November 9, 2011
What Your Meter Tells You About Your Eating
We have all read this, but have you really tested this? Eating to your meter can be very beneficial in helping you manage your blood glucose. For those with type 2 diabetes and on oral medications, this is a philosophy you almost must adopt to manage diabetes effectively. Counting carbohydrates is even more important so that you learn how to manage the food intake to get the greatest efficiency from your diabetes medications.
The medications you are taking will only manage so many carbohydrates effectively and then you start to lose control. This then becomes more important to know what your blood glucose meter is telling you about the quantity of food you consumed. Using your meter also can indicate which foods you need to severely limit and which you can consume or may need to eliminate altogether from your menu.
This is your reason for supporting my previous blog here for having extra test strips available after diagnosis and for other times when you are having diabetes management problems and need to figure out what may be wrong with your menu selections.

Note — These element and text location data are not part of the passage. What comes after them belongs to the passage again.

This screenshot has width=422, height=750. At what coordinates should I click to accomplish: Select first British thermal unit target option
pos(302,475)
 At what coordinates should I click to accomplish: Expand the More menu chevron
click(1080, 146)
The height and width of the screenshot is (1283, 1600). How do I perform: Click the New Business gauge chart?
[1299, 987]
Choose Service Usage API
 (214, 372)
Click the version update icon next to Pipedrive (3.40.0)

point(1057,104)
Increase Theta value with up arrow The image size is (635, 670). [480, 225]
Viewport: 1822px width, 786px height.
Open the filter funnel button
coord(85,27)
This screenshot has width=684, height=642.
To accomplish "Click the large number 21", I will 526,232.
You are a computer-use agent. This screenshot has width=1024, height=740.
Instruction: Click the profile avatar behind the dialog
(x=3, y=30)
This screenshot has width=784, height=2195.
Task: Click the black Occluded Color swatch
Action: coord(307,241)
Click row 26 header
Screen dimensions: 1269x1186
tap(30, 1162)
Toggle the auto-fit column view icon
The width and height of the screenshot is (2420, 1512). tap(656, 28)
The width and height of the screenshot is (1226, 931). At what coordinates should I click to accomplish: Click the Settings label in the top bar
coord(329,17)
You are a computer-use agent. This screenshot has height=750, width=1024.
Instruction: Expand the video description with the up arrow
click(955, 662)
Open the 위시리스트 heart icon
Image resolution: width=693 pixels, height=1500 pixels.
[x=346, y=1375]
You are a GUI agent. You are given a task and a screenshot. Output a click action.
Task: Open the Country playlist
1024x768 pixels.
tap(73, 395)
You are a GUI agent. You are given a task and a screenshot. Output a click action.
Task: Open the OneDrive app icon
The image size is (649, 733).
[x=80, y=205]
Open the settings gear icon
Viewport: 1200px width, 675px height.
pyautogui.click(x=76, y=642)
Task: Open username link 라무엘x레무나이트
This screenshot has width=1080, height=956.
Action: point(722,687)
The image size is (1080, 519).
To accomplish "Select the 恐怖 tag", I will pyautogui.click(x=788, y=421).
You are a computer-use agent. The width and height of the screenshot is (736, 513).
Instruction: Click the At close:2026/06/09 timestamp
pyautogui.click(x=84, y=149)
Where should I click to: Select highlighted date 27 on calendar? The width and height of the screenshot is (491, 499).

On limited test strips, eating to you meter may be very discouraging because you do not have a lot of information to guide you. That is one reason, I suggest that if you can afford it for a few months, buy extra test strips. The extra testing supplies will give you confidence in your carb counting and portion of food intake. It will also make it easier to determine what foods are best left off the menu.
There are various plans discussed for those on limited test strips so you will need to work with what works best for you. A food log after diagnosis is also an aid that many people just do not understand the need to keep. I can attest to how many times this has told me why my postprandial blood glucose levels were higher than they should have been and what I did not do. The important part is not lying to yourself, but keeping accurate logs.
Knowledge is power, and therefore knowing what each test is telling you, watch for trends in fasting blood glucose levels and use your meter to learn more from pre-meal testing to tell you about your prior meal. If you can afford extra test strips for a month or two, learn that you do not want your preprandial and postprandial readings to increase more than 40 mg/dl if possible. You should also develop an exercise regimen with your doctor's approval to help get your blood glucose numbers to become the best for you.
If you do have trouble with managing your blood glucose levels, give insulin a consideration and study about it before the need arises.